▶ [Goal]
Set out the material from the line with "Given: Turn on your camera" up to and including the line with "Action: click(15, 245)" as a numbered list, leaving out any blank lines.

— BEGIN Stored records —

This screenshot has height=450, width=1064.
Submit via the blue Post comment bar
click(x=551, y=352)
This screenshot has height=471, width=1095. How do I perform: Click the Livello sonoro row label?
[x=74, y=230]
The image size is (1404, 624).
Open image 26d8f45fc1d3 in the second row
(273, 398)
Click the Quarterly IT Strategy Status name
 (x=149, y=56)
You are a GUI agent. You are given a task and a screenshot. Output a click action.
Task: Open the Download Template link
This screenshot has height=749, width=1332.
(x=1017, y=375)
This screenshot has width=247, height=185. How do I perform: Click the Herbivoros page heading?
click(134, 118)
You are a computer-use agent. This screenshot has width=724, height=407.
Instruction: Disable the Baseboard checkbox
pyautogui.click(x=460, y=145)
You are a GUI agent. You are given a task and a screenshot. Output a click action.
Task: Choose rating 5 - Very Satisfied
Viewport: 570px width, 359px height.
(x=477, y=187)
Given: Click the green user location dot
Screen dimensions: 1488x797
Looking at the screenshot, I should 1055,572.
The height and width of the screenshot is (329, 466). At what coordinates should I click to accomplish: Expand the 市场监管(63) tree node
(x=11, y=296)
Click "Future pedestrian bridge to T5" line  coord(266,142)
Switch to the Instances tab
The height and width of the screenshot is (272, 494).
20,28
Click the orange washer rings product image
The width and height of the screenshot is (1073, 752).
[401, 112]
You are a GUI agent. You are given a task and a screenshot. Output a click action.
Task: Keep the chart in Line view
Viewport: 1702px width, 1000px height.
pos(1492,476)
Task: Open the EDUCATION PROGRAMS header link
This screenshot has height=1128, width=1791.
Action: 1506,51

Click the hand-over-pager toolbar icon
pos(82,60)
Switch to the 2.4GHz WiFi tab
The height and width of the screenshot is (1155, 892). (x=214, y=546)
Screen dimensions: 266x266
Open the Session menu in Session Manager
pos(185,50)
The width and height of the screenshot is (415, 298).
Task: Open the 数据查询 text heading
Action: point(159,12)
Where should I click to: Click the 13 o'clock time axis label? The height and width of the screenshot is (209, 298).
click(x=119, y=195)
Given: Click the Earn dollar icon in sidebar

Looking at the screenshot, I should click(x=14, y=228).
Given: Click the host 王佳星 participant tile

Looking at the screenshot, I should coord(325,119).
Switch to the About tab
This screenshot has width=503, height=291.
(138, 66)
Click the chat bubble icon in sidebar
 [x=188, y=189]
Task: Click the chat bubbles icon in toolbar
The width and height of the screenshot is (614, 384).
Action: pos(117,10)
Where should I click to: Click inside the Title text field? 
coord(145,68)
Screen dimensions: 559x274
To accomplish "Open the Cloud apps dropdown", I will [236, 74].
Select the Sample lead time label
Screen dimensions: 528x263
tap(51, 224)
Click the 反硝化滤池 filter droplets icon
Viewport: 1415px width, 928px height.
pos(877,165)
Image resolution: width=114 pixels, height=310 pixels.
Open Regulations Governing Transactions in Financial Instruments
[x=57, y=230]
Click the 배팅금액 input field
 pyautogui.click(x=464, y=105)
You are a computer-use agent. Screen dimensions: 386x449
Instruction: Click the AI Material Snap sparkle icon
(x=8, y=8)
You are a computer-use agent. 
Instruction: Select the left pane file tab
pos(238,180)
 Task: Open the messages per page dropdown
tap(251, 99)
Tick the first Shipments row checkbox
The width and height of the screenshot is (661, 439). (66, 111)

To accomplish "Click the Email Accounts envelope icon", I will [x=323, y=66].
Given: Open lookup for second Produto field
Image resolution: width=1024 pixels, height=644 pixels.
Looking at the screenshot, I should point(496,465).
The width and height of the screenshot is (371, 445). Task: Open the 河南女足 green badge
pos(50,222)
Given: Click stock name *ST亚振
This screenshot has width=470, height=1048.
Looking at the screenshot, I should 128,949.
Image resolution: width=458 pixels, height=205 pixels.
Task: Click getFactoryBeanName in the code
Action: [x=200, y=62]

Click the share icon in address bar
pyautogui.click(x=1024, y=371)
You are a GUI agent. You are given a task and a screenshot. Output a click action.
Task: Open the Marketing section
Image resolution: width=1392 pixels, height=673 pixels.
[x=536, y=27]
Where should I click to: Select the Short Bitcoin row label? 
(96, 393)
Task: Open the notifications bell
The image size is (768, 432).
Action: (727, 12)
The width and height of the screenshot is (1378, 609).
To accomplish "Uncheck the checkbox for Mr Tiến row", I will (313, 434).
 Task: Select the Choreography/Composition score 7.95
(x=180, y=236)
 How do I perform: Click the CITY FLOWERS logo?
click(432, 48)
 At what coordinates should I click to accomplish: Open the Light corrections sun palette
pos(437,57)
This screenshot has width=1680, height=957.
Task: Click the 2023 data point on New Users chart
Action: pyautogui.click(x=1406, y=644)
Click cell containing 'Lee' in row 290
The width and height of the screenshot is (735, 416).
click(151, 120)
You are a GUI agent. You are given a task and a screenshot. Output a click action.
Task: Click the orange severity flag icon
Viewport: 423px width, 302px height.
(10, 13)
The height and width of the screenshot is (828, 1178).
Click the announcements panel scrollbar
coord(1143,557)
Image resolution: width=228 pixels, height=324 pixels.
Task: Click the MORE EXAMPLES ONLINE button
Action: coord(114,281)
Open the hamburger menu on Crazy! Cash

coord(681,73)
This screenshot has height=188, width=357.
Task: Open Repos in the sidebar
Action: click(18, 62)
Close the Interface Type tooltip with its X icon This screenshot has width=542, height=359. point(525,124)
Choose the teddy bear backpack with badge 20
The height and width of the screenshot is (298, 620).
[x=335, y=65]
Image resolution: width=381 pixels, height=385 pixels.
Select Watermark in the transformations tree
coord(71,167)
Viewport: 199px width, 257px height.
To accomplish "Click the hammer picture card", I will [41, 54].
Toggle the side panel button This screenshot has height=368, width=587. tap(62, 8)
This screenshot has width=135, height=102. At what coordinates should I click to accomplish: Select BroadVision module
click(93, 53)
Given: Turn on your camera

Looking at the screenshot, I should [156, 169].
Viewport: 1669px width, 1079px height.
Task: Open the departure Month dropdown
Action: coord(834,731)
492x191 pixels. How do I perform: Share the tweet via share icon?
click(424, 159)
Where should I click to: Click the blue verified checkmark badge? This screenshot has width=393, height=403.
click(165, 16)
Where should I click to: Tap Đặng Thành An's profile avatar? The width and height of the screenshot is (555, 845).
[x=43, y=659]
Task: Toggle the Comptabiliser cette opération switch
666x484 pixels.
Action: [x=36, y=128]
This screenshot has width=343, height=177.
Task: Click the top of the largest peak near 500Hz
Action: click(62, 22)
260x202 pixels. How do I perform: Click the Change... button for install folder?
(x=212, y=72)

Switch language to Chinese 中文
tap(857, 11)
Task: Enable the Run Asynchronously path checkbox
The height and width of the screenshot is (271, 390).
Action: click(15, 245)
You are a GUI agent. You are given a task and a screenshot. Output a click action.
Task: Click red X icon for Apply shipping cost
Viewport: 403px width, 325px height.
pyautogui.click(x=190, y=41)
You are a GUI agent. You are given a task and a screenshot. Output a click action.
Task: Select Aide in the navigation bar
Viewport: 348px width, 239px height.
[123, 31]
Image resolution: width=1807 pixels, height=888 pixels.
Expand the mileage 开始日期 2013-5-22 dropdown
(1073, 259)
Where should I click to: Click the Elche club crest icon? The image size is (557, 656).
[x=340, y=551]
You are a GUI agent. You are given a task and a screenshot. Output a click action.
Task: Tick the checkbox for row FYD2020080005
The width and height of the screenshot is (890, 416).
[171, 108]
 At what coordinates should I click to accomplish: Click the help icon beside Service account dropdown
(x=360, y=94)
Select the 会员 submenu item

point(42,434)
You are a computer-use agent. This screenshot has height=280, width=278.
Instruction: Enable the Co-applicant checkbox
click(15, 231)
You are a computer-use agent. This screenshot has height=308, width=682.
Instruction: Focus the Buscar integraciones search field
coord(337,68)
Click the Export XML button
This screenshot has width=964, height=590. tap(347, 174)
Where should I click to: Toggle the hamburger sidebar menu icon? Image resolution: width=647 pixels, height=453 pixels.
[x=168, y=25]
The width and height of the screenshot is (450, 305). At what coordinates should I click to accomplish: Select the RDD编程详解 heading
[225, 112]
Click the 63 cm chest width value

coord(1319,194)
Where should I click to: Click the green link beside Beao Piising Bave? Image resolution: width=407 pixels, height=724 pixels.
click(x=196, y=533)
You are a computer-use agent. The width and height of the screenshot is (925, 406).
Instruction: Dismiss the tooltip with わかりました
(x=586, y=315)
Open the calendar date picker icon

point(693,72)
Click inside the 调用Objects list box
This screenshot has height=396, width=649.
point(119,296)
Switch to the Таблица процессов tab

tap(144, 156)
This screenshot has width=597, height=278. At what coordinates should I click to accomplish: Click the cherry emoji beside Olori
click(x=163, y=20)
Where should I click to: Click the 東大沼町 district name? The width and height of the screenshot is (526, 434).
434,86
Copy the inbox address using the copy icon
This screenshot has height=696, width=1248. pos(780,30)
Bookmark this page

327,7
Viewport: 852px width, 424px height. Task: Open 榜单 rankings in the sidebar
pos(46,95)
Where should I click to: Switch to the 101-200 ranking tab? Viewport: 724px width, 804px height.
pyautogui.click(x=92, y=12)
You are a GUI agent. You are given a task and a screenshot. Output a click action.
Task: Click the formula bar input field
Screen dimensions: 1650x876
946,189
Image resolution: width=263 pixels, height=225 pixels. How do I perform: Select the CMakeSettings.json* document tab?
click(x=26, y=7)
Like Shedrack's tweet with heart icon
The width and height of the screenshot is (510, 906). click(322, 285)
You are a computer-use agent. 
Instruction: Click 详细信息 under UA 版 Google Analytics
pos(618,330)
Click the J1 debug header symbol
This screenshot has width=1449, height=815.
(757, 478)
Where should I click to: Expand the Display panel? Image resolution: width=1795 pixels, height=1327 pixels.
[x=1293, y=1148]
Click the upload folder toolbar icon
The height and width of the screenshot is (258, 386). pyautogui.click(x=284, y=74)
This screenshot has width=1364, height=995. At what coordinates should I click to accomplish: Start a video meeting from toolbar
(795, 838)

— END Stored records —

▶ [Answer to the task]
1. Given: Turn on your camera
2. Looking at the screenshot, I should [156, 169].
3. Viewport: 1669px width, 1079px height.
4. Task: Open the departure Month dropdown
5. Action: coord(834,731)
6. 492x191 pixels. How do I perform: Share the tweet via share icon?
7. click(424, 159)
8. Where should I click to: Click the blue verified checkmark badge? This screenshot has width=393, height=403.
9. click(165, 16)
10. Where should I click to: Tap Đặng Thành An's profile avatar? The width and height of the screenshot is (555, 845).
11. [x=43, y=659]
12. Task: Toggle the Comptabiliser cette opération switch
13. 666x484 pixels.
14. Action: [x=36, y=128]
15. This screenshot has width=343, height=177.
16. Task: Click the top of the largest peak near 500Hz
17. Action: click(62, 22)
18. 260x202 pixels. How do I perform: Click the Change... button for install folder?
19. (x=212, y=72)
20. Switch language to Chinese 中文
21. tap(857, 11)
22. Task: Enable the Run Asynchronously path checkbox
23. The height and width of the screenshot is (271, 390).
24. Action: click(15, 245)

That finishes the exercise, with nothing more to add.